On Wed, 15 Feb 2023 at 17:50, Palmer Dabbelt <palmer@xxxxxxxxxxx> wrote:
On Wed, 15 Feb 2023 02:00:03 PST (-0800), ardb@xxxxxxxxxx wrote:
> The IA64 port of Linux has no maintainer, and according to a report from
> its only remaining user [0], it has been broken for a month and nobody
> cares.
>
> Given that keeping a complex but unused architecture alive uses up
> valuable developer bandwidth, let's just get rid of it.
>
> This supersedes my patch proposing to mark it as 'dead', which received
> no replies from anyone that wants to keep it alive. [1]
>
> [0] https://www.spinics.net/lists/linux-ia64/msg21926.html
> [1] https://lore.kernel.org/all/20230128122904.1345120-1-ardb@xxxxxxxxxx/
>
> Cc: Jonathan Corbet <corbet@xxxxxxx>
> Cc: Arnd Bergmann <arnd@xxxxxxxx>
> Cc: Tony Luck <tony.luck@xxxxxxxxx>
> Cc: Jessica Clarke <jrtc27@xxxxxxxxxx>
> Cc: John Paul Adrian Glaubitz <glaubitz@xxxxxxxxxxxxxxxxxxx>
> Cc: Matthew Wilcox <willy@xxxxxxxxxxxxx>
> Cc: Marc Zyngier <maz@xxxxxxxxxx>
> Cc: Guenter Roeck <linux@xxxxxxxxxxxx>
> Cc: Linus Torvalds <torvalds@xxxxxxxxxxxxxxxxxxxx>
> Cc: linux-ia64@xxxxxxxxxxxxxxx
>
> Ard Biesheuvel (5):
> arch: Remove Itanium (IA-64) architecture
> kernel: Drop IA64 support from sig_fault handlers
> Documentation: Drop IA64 from feature descriptions
> lib/raid6: Drop IA64 support
> Documentation: Drop or replace remaining mentions of IA64
Not sure if I'm missing it in the diff, but it looks like there's also a
bunch of "#ifdef __ia64__" and "#ifdef __IA64__" type code spread
throughout the kernel. I didn't look at the actual diff, but it's in
files that aren't showing up in the diffstat.
Thanks for taking a look. It seems I indeed missed a couple.
Just "git grep -i __ia64__" lists a bunch.

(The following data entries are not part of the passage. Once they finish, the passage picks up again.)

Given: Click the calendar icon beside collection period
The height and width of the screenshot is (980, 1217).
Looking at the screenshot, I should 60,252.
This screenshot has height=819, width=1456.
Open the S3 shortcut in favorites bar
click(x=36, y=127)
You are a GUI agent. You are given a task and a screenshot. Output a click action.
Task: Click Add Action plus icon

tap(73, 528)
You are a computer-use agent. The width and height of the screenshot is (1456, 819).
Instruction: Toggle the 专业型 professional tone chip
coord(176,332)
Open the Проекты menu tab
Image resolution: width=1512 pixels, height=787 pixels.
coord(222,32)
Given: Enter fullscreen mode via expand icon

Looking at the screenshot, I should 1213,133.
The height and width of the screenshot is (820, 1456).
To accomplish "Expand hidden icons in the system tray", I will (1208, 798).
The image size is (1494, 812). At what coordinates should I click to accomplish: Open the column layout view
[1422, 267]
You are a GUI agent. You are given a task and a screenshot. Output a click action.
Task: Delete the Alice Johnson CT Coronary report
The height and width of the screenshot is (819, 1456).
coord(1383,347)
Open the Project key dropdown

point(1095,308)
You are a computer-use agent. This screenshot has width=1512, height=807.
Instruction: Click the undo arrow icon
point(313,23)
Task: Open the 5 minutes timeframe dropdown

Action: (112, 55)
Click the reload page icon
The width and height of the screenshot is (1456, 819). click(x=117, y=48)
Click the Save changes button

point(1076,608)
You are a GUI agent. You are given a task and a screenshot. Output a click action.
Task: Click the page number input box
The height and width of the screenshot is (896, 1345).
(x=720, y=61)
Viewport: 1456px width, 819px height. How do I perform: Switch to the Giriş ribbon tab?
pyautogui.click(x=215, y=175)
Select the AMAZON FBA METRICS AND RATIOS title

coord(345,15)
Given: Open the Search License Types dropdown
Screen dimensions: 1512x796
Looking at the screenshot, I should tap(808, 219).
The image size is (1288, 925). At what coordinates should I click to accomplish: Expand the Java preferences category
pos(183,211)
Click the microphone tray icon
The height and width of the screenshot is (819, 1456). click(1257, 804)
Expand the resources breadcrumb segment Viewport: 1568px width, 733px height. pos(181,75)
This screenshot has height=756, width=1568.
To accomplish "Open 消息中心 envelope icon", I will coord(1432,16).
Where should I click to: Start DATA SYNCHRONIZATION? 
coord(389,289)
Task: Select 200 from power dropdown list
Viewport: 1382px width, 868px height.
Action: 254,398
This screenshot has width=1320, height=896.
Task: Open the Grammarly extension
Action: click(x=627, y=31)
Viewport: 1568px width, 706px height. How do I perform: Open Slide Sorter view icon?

I didn't look at all of
them, but at least spot checking include/acpi/actypes.h looks like it's
a real Itanium workaround. If the arch goes, it's probbaly worth
removing those too?
The ACPI code is synced with another project, so I didn't touch it.
Same goes for some other header files where IA-64 is referenced, e.g.,
in the PE/COFF header stuff.
There's also some mentions of "Itanium" in Documentation outside that
don't look like they got caught here. Not sure if they'd be worth
getting rid of, though as they could still be useful examples. The
blurb in Documentation/memory-barriers.txt looks pretty port-specific,
though.
Yeah, I don't think it is necessary to rewrite history soviet-style,
so some remaining references are fine IMHO.